Nerddd: My blog isn't the same without your comments. Why have you stopped commenting, anyway?
MP: Actually, darling, what most of your readers who witnessed our very public courtship on Revenge of the Nerddd probably don't realize is that I'm an inherently private person. I don't usually leave comments on blogs. As you've probably noticed, I am, for the most part, very quiet on Facebook as well. When was the last time I Facebook'd? I can't even remember!
Nerddd: But you left comments on my blog. What was that: temporary exhibitionism?
MP: It was the only way I could talk to you. Why should I comment on my blog when I can just see you in person? If I need to say something in response to a particular post, I just pick up my phone. I'd much rather communicate with you one on one in real life than over the internet.
Nerddd: But my readers miss you.
MP: Come, come. I don't think any of your readers notice or care about my absence from the comment's section.
Nerddd: You know what I think?
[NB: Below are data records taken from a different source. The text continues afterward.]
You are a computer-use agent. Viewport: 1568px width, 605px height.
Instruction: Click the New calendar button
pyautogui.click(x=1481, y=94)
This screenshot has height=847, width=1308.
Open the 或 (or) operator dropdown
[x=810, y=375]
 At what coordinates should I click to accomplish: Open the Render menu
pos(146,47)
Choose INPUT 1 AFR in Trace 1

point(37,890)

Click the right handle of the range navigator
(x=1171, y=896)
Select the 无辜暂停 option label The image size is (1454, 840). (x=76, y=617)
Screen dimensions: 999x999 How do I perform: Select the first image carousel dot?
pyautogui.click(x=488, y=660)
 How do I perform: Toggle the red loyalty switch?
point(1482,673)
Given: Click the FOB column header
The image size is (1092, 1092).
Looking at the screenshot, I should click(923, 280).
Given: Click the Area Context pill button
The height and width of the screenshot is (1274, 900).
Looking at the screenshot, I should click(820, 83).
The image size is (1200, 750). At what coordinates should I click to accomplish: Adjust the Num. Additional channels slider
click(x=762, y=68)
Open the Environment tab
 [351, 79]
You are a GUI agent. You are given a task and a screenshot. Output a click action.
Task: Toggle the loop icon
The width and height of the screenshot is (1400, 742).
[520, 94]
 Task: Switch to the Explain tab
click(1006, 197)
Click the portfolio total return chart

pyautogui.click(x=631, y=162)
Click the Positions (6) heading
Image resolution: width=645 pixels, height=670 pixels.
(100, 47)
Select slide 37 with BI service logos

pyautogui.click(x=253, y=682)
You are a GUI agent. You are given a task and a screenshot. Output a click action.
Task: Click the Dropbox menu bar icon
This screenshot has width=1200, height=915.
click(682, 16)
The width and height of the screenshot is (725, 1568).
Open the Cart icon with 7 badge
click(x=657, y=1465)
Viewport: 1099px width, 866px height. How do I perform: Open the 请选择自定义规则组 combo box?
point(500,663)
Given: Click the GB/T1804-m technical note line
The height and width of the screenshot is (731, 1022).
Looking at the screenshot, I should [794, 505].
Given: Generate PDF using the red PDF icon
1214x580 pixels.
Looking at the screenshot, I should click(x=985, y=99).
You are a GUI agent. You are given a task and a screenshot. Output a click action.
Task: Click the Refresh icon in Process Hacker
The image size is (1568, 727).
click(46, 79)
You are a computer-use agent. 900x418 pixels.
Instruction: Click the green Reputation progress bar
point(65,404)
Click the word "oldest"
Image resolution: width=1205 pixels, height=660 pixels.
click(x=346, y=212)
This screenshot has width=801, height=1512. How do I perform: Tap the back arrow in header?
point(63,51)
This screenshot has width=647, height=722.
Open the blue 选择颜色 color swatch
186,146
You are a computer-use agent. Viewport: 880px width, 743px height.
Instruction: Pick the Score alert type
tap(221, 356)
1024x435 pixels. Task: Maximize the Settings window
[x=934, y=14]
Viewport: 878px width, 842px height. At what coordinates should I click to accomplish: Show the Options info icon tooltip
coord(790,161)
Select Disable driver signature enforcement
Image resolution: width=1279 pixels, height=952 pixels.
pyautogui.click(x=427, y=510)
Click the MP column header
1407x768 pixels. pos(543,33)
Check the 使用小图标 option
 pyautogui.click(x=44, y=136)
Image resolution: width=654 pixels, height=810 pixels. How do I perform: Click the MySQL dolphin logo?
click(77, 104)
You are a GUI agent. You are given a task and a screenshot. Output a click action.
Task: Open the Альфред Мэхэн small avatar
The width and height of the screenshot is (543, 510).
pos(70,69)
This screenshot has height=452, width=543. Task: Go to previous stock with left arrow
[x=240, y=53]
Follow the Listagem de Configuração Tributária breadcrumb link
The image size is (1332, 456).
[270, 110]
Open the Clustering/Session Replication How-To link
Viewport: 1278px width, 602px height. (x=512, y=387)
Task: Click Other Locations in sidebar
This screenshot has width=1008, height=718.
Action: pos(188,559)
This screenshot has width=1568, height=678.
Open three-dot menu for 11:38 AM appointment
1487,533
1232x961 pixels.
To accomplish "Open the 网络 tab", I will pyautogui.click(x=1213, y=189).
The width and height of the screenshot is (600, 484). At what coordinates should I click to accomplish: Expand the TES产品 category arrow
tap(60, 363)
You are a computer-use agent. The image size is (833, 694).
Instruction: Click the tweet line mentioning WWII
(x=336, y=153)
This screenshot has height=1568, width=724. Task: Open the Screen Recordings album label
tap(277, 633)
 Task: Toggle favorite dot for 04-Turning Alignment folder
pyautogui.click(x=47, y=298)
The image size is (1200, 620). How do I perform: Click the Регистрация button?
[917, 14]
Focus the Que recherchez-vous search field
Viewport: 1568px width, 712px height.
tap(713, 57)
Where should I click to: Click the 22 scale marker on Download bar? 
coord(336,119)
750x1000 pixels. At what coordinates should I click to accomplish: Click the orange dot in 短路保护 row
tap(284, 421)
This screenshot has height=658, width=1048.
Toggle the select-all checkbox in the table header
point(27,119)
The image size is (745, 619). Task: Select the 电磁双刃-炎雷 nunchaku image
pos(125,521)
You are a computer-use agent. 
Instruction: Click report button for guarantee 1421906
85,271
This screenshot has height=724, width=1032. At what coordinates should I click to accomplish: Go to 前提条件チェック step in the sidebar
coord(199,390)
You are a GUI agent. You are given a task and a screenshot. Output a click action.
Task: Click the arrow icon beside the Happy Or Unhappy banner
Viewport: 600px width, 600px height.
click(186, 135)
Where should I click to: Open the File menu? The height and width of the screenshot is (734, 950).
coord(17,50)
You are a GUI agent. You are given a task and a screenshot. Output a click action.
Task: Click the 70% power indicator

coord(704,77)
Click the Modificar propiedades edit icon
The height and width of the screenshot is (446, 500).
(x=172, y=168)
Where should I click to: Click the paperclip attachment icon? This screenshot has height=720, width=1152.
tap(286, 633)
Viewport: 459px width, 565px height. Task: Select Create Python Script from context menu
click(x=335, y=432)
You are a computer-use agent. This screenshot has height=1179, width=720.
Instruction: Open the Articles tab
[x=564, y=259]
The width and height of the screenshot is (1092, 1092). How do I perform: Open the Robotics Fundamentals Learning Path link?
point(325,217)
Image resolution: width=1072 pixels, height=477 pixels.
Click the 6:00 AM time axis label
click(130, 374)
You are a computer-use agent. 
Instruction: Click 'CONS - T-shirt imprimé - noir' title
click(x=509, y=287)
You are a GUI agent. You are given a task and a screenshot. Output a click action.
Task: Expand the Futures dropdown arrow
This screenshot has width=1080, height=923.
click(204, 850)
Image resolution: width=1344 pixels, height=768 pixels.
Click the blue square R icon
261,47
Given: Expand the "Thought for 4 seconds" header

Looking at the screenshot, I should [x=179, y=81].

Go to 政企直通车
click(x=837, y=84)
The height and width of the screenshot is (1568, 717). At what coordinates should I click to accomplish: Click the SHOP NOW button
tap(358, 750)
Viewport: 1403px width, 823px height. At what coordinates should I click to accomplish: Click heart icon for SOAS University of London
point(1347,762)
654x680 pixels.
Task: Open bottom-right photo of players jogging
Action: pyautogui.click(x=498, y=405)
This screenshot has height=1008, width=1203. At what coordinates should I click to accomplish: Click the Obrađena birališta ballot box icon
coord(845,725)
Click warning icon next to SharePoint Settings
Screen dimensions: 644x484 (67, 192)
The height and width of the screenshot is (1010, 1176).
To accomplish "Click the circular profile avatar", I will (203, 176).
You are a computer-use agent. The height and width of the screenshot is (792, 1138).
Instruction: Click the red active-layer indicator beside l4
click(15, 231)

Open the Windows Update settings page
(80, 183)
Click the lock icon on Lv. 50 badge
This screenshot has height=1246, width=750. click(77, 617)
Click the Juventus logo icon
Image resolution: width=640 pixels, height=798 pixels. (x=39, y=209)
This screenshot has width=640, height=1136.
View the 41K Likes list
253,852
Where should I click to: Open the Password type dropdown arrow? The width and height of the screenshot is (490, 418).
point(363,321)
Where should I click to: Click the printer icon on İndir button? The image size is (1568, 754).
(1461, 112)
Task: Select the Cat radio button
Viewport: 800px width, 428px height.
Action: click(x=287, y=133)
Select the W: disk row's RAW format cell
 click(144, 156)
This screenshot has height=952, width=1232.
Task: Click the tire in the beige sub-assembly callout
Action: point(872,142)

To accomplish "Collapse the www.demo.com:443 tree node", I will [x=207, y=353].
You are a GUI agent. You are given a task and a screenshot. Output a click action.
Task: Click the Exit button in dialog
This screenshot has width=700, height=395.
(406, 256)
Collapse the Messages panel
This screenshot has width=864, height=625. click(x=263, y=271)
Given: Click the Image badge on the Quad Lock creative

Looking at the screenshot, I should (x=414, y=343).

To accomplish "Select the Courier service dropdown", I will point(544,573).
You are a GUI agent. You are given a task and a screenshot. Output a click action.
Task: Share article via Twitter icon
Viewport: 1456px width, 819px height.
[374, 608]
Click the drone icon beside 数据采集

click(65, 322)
You're embarrassed to leave comments because most of your friends read my blog now. You want to maintain this too-cool-to-read-and-comment-on-blogs image of yours at the expense of our blog relationship.
MP: That's not true! (insert very long and convoluted explanation of why MP refuses to comment on my blog here; explanation may or may not have something to do with his Canadian roots, his love of hiking and the outdoors, his very busy schedule, and brie (unfortunately, I tuned out at "That's not true!")) So, in closing, I don't comment on anyone's blog.
Nerddd: Are we fighting? (it should be noted that what I actually wanted to say was "But I'm not just anyone. I'm your girlfriend!")
MP: I'm not sure. Maybe.
Nerddd: No, no. You are a private person and would rather not comment on my blog anymore. We're not fighting. Oh my God! You won't believe what happened on Mystery Diagnosis last night! I have three words for you: cerebrospinal fluid leak!
Gosh, I'm so easy going (plus, I didn't want our first fight to be over my blog)! I may very well be the embodiment of easy going. I'm so easy going that Hawaiian surfer types look at me and say "Damn, that chick's easy going."